In privefl/mypack: Analysis of Massive SNP Arrays

options(htmltools.dir.version = FALSE, width = 65)
knitr::opts_knit$set(global.par = TRUE)
knitr::opts_chunk$set(echo = TRUE, fig.align='center', dev='png', dpi = 95)

In this vignette, I show how to get dosage data from a BGEN file. I provide two different solutions, as a proof of concept. Even if the second solution might be used for very large datasets, I plan to better develop the reading of BGEN files when I get the access to the full UK Biobank dataset. Indeed, it would be better to directly read probabilies from the BGEN files, without intermediaries.

The FBM.code256 format

This is the format used in package bigsnpr. As the name says, FBM are filebackeg big matrices which store elements on 8 bits and use a code of 256 values in order to map each possible byte with a corresponding access code. For example, I defined the following code:

bigsnpr:::CODE_DOSAGE

The use the first 4 elements to code for a genotype call (0, 1, 2 or missing), the 3 following ones to store an imputed genotype call (you may wonder what is the purpose of this but I can assure you that this can be cleverly used in some algorithms). Then the 201 following values codes for dosages, rounded to two decimal places, which is similar to the 8-bit encoding of the BGEN format used for the UK Biobank. I will also use the 209-th value to code a missing dosage. The 210-th to 256-th values are currently not used.

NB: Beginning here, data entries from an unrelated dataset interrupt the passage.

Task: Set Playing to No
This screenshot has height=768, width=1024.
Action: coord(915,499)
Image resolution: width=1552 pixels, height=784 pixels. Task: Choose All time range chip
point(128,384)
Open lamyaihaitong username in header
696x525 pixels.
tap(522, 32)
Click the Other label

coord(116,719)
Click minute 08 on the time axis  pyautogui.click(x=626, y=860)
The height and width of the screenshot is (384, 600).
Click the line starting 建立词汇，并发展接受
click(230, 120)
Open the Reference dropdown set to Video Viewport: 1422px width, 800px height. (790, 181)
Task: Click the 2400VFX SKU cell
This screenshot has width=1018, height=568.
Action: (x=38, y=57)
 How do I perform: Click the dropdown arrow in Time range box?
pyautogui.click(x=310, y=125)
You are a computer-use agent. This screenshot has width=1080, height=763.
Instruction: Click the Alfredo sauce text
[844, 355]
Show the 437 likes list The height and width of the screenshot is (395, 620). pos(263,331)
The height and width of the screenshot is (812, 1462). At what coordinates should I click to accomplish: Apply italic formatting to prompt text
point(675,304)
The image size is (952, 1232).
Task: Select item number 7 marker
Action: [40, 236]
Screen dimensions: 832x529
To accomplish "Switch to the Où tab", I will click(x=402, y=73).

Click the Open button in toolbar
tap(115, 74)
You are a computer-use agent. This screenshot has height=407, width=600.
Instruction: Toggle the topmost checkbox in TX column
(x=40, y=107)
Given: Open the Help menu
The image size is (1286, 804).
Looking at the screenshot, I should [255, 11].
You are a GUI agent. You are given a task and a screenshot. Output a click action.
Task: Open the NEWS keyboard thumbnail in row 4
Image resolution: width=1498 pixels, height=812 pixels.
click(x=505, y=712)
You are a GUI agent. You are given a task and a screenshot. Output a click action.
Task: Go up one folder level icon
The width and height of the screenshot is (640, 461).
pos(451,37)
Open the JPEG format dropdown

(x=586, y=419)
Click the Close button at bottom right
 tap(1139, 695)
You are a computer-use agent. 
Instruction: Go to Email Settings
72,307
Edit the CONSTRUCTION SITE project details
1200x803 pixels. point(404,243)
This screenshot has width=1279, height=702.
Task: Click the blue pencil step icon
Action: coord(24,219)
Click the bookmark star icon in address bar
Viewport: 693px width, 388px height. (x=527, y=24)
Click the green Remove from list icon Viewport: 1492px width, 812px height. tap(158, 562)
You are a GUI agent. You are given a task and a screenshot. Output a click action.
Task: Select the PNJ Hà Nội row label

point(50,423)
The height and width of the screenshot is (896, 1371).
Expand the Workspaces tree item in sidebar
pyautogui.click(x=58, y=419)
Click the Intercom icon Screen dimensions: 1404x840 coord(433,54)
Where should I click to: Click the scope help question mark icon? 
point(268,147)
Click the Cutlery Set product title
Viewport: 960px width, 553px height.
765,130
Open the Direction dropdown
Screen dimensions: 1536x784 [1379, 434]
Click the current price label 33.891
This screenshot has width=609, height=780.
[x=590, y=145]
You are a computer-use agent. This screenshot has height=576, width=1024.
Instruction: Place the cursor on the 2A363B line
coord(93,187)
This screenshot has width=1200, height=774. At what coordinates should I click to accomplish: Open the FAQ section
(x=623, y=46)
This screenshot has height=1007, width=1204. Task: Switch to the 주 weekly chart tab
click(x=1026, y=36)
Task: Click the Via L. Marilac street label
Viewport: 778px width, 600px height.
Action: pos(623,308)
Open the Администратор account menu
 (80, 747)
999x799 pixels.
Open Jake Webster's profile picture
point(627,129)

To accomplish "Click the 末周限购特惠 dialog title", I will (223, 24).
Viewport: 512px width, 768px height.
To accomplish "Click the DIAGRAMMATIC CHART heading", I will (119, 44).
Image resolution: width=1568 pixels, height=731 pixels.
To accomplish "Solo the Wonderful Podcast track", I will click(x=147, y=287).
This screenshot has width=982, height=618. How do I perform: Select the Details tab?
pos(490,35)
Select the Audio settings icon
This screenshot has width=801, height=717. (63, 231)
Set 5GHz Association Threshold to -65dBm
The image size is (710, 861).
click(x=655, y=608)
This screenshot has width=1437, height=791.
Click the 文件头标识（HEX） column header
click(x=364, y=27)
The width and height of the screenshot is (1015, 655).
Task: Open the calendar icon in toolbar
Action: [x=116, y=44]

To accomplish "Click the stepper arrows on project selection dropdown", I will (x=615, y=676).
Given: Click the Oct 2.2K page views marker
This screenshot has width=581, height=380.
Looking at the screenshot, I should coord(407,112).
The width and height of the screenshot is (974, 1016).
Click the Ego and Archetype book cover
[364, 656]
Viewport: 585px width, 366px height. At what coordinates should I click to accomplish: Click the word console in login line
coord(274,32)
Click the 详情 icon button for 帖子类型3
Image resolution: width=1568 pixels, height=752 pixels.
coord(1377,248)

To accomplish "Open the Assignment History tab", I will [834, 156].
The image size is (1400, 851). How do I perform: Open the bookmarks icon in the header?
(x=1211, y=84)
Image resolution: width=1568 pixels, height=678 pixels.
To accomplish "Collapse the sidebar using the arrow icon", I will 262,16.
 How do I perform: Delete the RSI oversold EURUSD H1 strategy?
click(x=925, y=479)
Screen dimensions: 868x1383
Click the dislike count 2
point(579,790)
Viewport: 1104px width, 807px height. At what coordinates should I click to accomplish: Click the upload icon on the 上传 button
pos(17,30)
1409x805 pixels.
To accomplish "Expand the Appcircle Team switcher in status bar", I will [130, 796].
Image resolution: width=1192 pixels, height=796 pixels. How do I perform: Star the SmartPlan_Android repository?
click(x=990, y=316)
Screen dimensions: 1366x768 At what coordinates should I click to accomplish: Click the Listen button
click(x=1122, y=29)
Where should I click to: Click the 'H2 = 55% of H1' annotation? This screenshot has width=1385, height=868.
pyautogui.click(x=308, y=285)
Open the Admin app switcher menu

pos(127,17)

A similar data structure called FBM.code65636 (2 bytes) may be implemented to store dosages with a precision of at least 0.00005. Yet, we think such a precision is not useful and a precision of 0.01 is sufficient for dosage data.

First solution: Using the R package rbgen

Gavin Band developed an R package to load data in BGEN format. Let us use this R package in the first solution to read dosages from BGEN files in my format bigSNP. To install this R package, follow the instructions there. In summary:

download http://bitbucket.org/gavinband/bgen/get/master.tar.gz
run ./waf-1.8.13 configure and then ./waf-1.8.13 in a shell
verify that it is working by running ./build/test/test_bgen and ./build/example/bgen_to_vcf example/example.8bits.bgen
run sudo ./waf-1.8.13 install
run R CMD INSTALL build/R/rbgen

bgen2FBM <- function(bgen_list) {

  DIM <- dim(bgen_list$data)

  # constructing a temporary genotype big.matrix
  bigGeno <- FBM.code256(DIM[2], DIM[1], code = bigsnpr:::CODE_DOSAGE)

  # compute dosages from probabilities
  dim(bgen_list$data) <- c(prod(DIM[1:2]), DIM[3])
  dosages <- bgen_list$data %*% 0:2
  # transform them in raw codes
  nonas <- !is.na(dosages)
  dosages_raw <- matrix(as.raw(3), nrow = DIM[1], ncol = DIM[2])
  dosages_raw[nonas] <- as.raw(round(100 * dosages[nonas]) + 7)
  # put these dosages in the FBM
  bigGeno[] <- t(dosages_raw)

  list(
    genotypes = bigGeno,
    variants = bgen_list$variants,
    samples = bgen_list$samples
  )
}

Use the rbgen package to read BGEN data into R:

ranges = data.frame(
  chromosome = "01",
  start = 1,
  end = 2e9
)
bgen_file <- path.expand("~/Téléchargements/gavinband-bgen-456f4fcbc75c/example/example.8bits.bgen")
if (!file.exists(paste0(bgen_file, ".bgi")))
  system(glue::glue("bgenix -g {bgen_file} -index"))
bgen_list <- rbgen::bgen.load(bgen_file, ranges)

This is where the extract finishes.